Today, we farm on several hundred acres of grazing land in southwestern Manitoba. We harvest the sun’s energy to grow grass to feed ruminants, namely cattle. We often refer to ourselves as a pasture-based livestock farm. That is the simplest way to describe what we do, but for so many who are at least a generation away from farming, the miracle that happens between grass and grazer and the ecology of or our grasslands and grazing systems has been largely forgotten.
Pasture refers to land covered with grass and other low plants suitable for grazing animals including cattle, sheep, and goats. Healthy pasture relies on the energy of the sun and the process of photosynthesis, along with various biological processes including those that occur in healthy soil such as nutrient cycling, water cycling, and carbon sequestration. Our focus is on creating healthy soil, healthy pastures, and healthy animals by promoting the growth of healthy perennial polycultures. We do this through how we manage our livestock.
We employ management intensive grazing techniques in a multi-species grazing system. Throughout the grazing season, we move our cattle to new pasture every day, focusing on long pasture recover times, essentially mimicking (in much smaller numbers) the way the bison would move over the prairie landscape. We integrate poultry and hogs into this pasture-based system to help cycle nutrients and to take advantage of the other benefits of pasturing animals, namely natural parasite control (with frequent pasture moves) and added fertility via periodic disturbance and the manure deposits on pasture.

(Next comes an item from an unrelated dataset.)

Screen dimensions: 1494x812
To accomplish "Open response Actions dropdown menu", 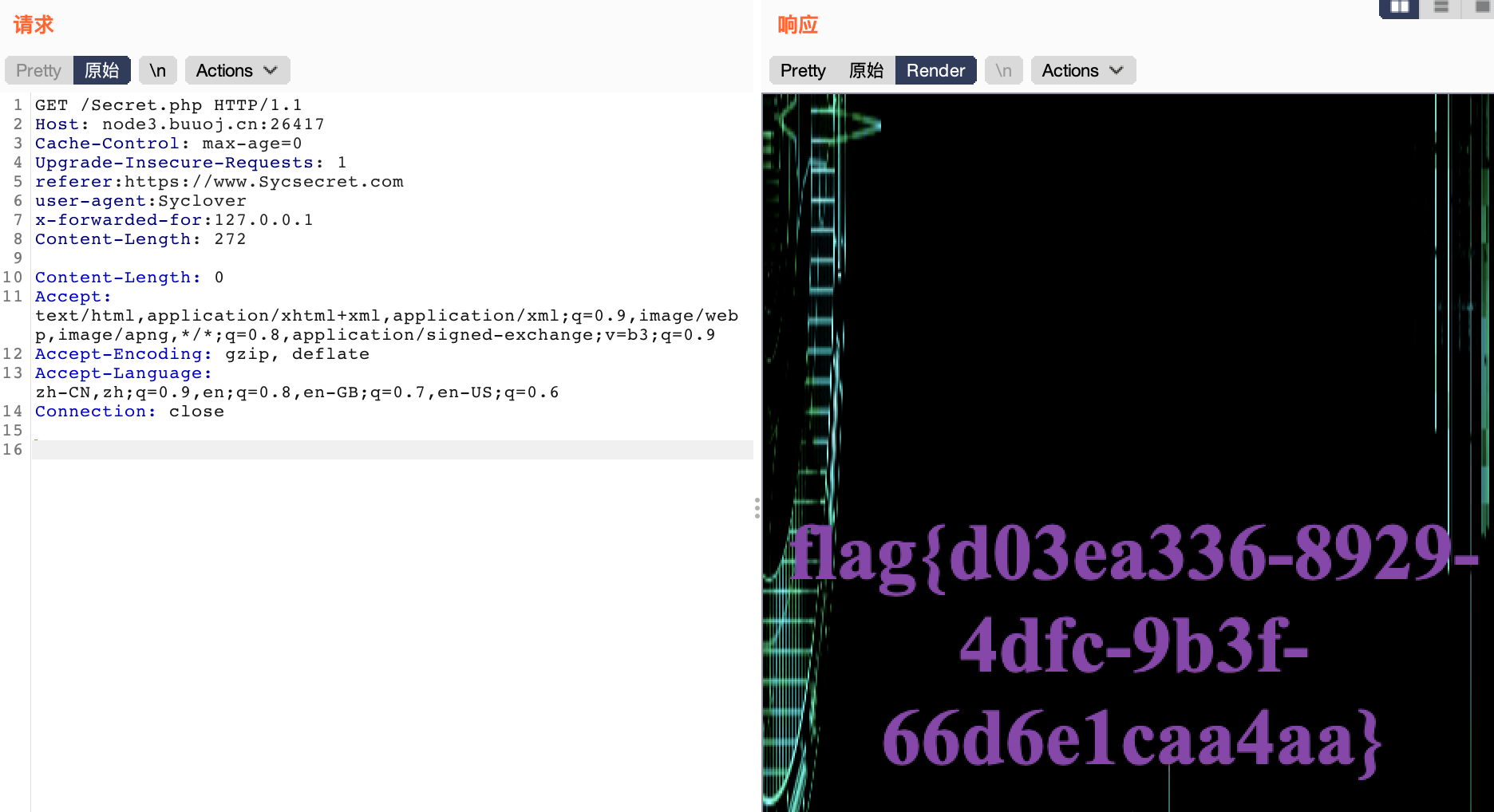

Our major infrastructure investments in this system are electric fences, piped water, and labour. The work is enjoyable. We spend lots of time outside and are the conductors of an orchestra of diversity of life, not just that of our livestock, but by supporting the existence of a grassland agroecology that is home to many species of birds, insects, and small and large animals.

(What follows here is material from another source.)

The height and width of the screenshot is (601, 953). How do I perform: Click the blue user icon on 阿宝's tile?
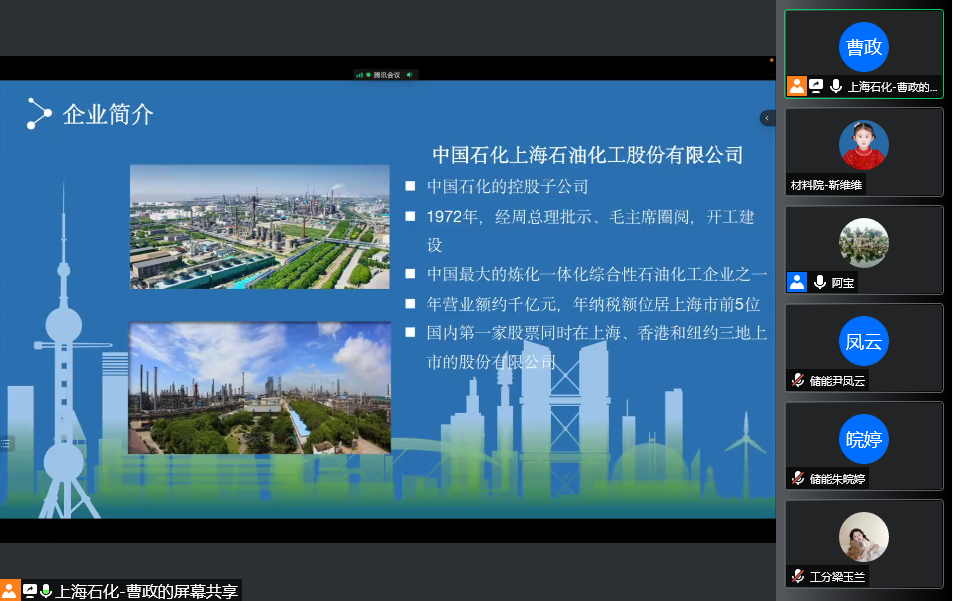[x=796, y=282]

Intact grasslands and savannahs are our most threatened and greatly reduced ecosystems around the globe, as well as locally on the prairies. The extermination of this ecosystem is so complete that it is no surprise that some believe the native flora of the “prairies” are wheat and canola.

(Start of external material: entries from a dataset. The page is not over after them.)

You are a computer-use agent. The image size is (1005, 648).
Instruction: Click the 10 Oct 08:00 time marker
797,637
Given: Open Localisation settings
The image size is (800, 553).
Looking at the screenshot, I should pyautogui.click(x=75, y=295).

For thousands of years, grasses evolved together with grazing animals. The microbes of the rumen are the prairie’s way of cycling nutrients. The miracle of the interaction among grasses, ruminants, and rumen microbes is how the energy of the sun is used to build and maintain our prairie soils and grasslands. Photosynthesis is enhanced when animals graze growing plants, which then subsequently feed the soil life below through their roots and their exudates. Grasslands, when grazed using short graze periods and long rest periods, produce healthier plants that literally feed the soil through their root exudates. There is the potential to pump tonnes of (atmospheric) carbon per acre directly into the ground using these natural processes. We can infer that healthier plants and soils, rich in available nutrients, will make for healthier animals and thus more nutrient dense food.
Pasture-based farming takes the animals out of buildings and integrates them into an agroecological system with a more holistic approach. We are incredibly excited to be a part of this symbiosis by farming and ranching in this way.
Lydia Carpenter and Wian Prinsloo run Luna Field Farm, a multi-species grazing operation south of Belmont, Manitoba. They currently run cattle, sheep, hogs, and poultry.